Political and Military Actions

Following the proclamation, Sonoran units and allied forces launched coordinated operations across northern Mexico, including mobilizations in Chihuahua, Sinaloa, Coahuila, Durango, Zacatecas, and Nuevo León. Key confrontations and maneuvers occurred near strategic rail junctions at Torreón, Río Nazas, and Tepic, as forces loyal to Carranza attempted to hold positions in Mexico City, Orizaba, and Veracruz. Diplomacy involved envoys and figures such as Henry Lane Wilson and delegations from United States Embassy (Mexico City), while political negotiations engaged actors from the Constitutional Congress, state legislatures in Sonora and Sinaloa, and municipal councils in Ciudad Juárez and Pachuca. The collapse of Carranza’s authority culminated in his flight toward Veracruz and subsequent death near Tlaxcalantongo, facilitating the interim presidency of Adolfo de la Huerta and the later election of Álvaro Obregón.

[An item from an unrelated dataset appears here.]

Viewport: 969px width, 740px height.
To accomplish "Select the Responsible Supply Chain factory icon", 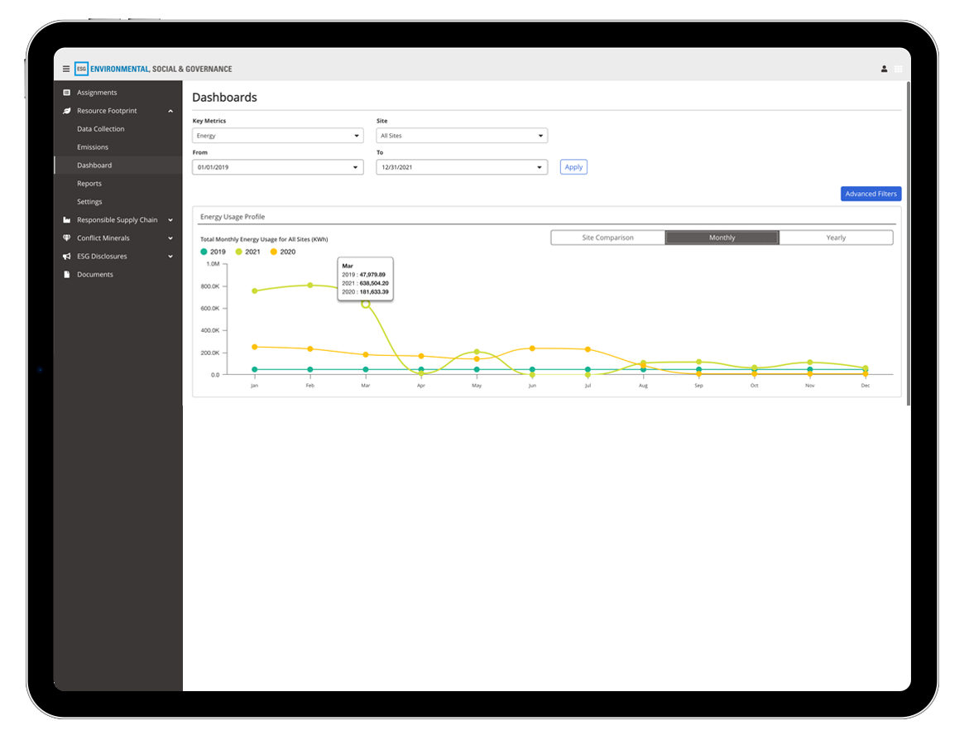I will click(x=66, y=219).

Key Figures and Supporters

Principal signatories and leaders included Sonoran politicians and soldiers such as Plutarco Elías Calles, Adolfo de la Huerta, and Álvaro Obregón, along with military figures from Pancho Villa’s former contingents, regional caudillos from Chihuahua and Durango, and civic elites in Hermosillo, Nogales, and Ciudad Obregón. Allies ranged from former Carrancistas disaffected with the succession—like Gustavo A. Madero’s associates and civilian politicians from Puebla and Querétaro—to business leaders tied to railways such as the Ferrocarril Central Mexicano and to commercial interests in Culiacán and Monterrey. Opposition within Carranza’s circle involved ministers and generals stationed in Veracruz, Oaxaca, and Zacatecas, while international observers included diplomats from the United States, businessmen from Liverpool and New Orleans, and representative journalists from outlets reporting in Mexico City and El Paso.

Consequences and Legacy

The rebellion initiated by the proclamation produced immediate political turnover: the fall of Venustiano Carranza, the brief stewardship of Adolfo de la Huerta, and the election of Álvaro Obregón, which shaped the era known as the Sonoran Dynasty and the later formation of the National Revolutionary Party (Partido Nacional Revolucionario). Institutional consequences influenced the organization of state power in Mexico City and the consolidation of presidencies under figures such as Plutarco Elías Calles and later Lázaro Cárdenas. The episode affected land policy debates tied to the Constitution of 1917’s article provisions, labor disputes involving unions in Monterrey and Guadalajara, and foreign relations with the United States and British commercial interests. In cultural memory, the proclamation is referenced in histories of the Mexican Revolution, biographies of Álvaro Obregón, Plutarco Elías Calles, and Venustiano Carranza, and in scholarly treatments by historians focusing on the transition from revolutionary conflict to institutional politics in 20th-century Mexico.